I took inventory of who was to blame for this mess. Damn the rangers for not posting a sign at the trailhead: "Caveat urbus: Cityfolk beware." Damn the park system for not adhering to the Chicago grid with a cross street every eighth of a mile. And damn that deer bounding from the brush for making this look so easy.

Then I remembered that this is wilderness, and this crisis was why I was there. Wilderness is a state of mind as much as a location. It is a place without roads but, more important, a place without emergency exits. If it weren't for the possibility of getting lost or falling off a cliff or getting mauled by a bear, this would be just a park, and there would be a security guard on a Segway telling me not to loiter and to be gone by sundown.

Finally I was there in my meadow, a small, uninteresting patch of dry grass that rightly earned the small, uninteresting name of "Smith." An hour later a second hiker came through. He was more seasoned than me -- he wore hiking boots, for example, not running shoes -- and he confirmed that that was the worst trail he'd ever been on.
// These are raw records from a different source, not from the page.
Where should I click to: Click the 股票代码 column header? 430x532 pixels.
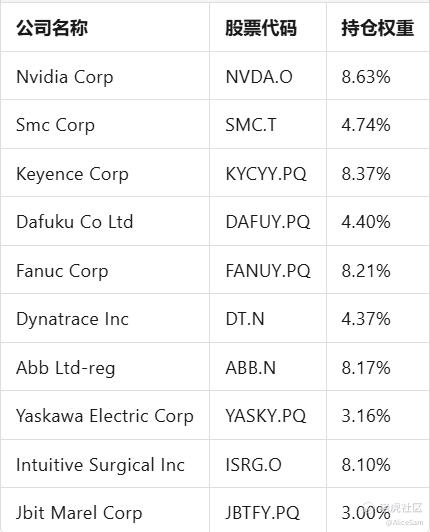click(x=261, y=27)
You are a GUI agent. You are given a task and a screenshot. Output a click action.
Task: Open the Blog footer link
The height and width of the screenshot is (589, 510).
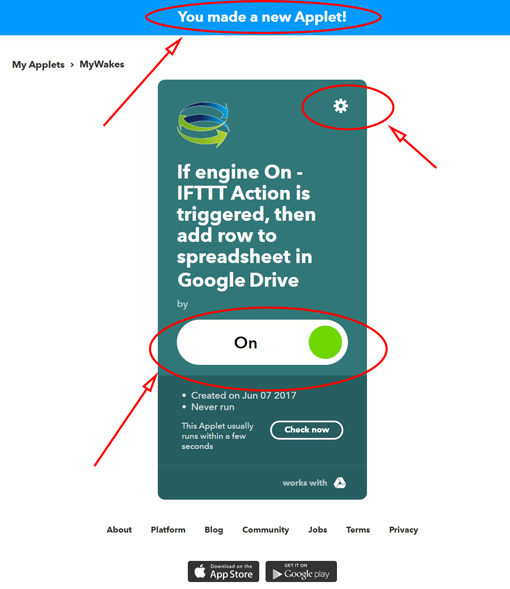214,530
Through it all I never felt I was in real risk. There was plenty of light left. Weather wasn't threatening. The only danger was if a fall immobilized me or if I stumbled upon a napping bear who enjoys being woken up as much as I do.

The remarkable thing is that after two days with no new insights or revelations, it was during this hour of despair that my thoughts congealed the most. I was reaching for my notebook every few hundred yards. I mentally composed postcards to friends. When I reached camp I transcribed them so that if the next day took a turn for the worse, my friends would know that in my final hours I was thinking of clever things to tell them.
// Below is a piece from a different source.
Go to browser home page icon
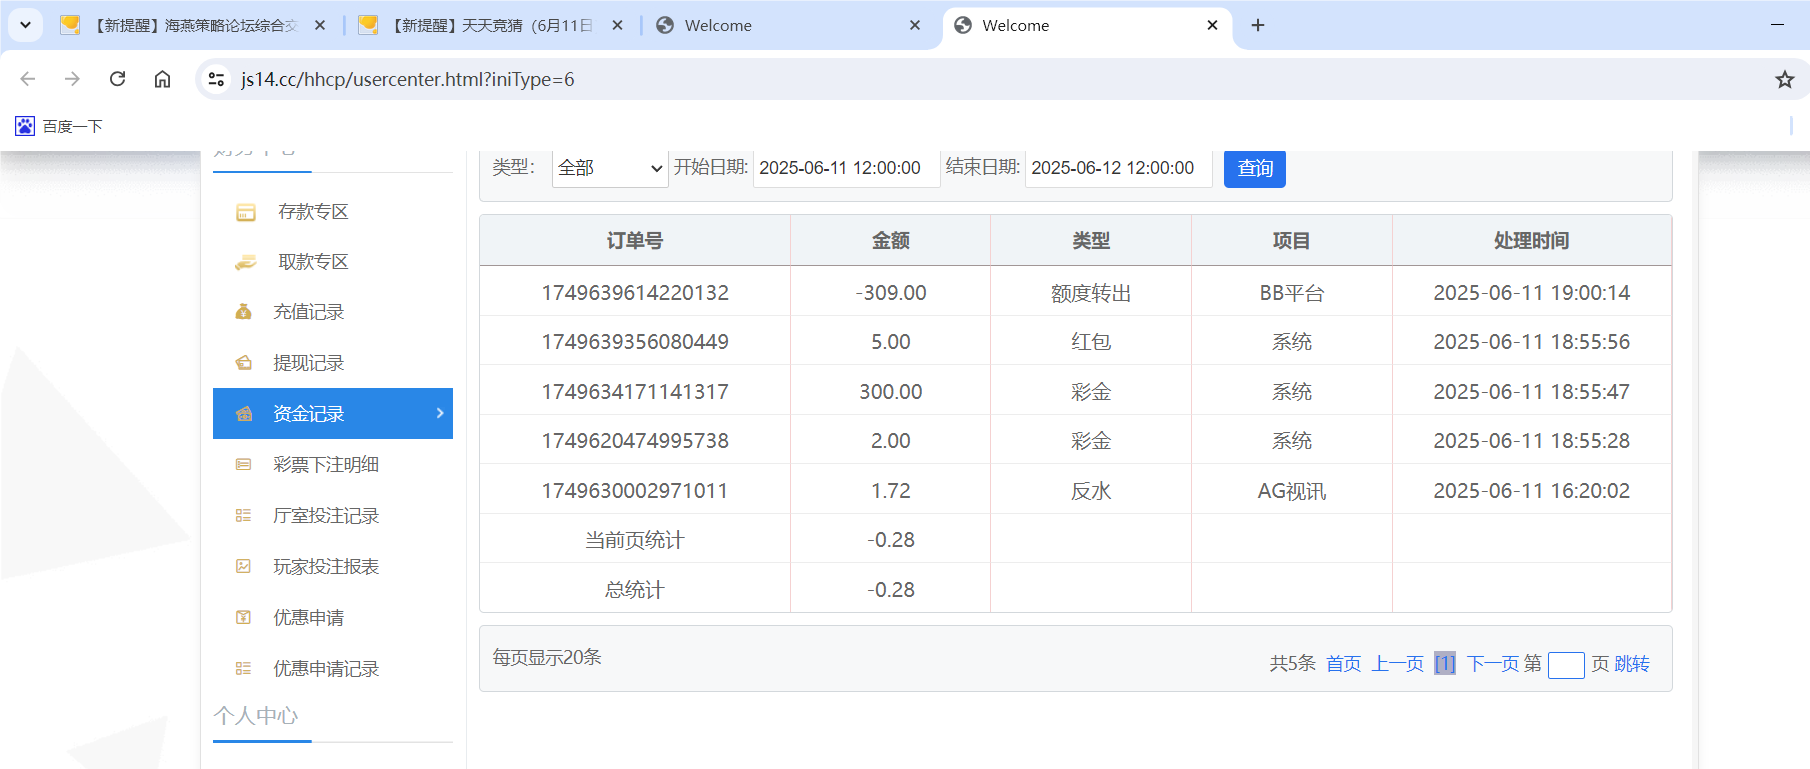The width and height of the screenshot is (1810, 769). [x=162, y=79]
The next day did not take a turn for the worse. I still could only approximate the trail, but I was more patient. After four hours the trail became a road and I knew the trip was almost over. I heard the clip-clip-clip of sprinklers. I saw hikers unburdened by overnight packs.

I passed a father with two skipping children. I'd been out of water for an hour. "How much farther to a cold beer?" I asked.

"You're about four minutes away," he said.

Five minutes later I had the week's first and only moment of panic. I couldn't find my wallet. It wasn't in the compartment I'd put it in. It was in none of my pockets. Then I remembered I'd put it in the bear can. Of course. To keep it safe from ursine pickpockets.

The store at the trailhead had no beer, so I settled for a Powerade, a Häagen-Dazs bar and a half-bag of Doritos a motorcyclist in leather traded me for my story.

I had all the limbs and most of the blood I had started with. The Dead played on the store's radio as I sat at a shaded picnic table. Suddenly the adventures of the previous 24 hours seemed small and barely worth mentioning. I was lost, I became unlost, ho-hum.

I blame the ice cream. What honest man can claim hardship or trouble between licks of a Häagen-Dazs?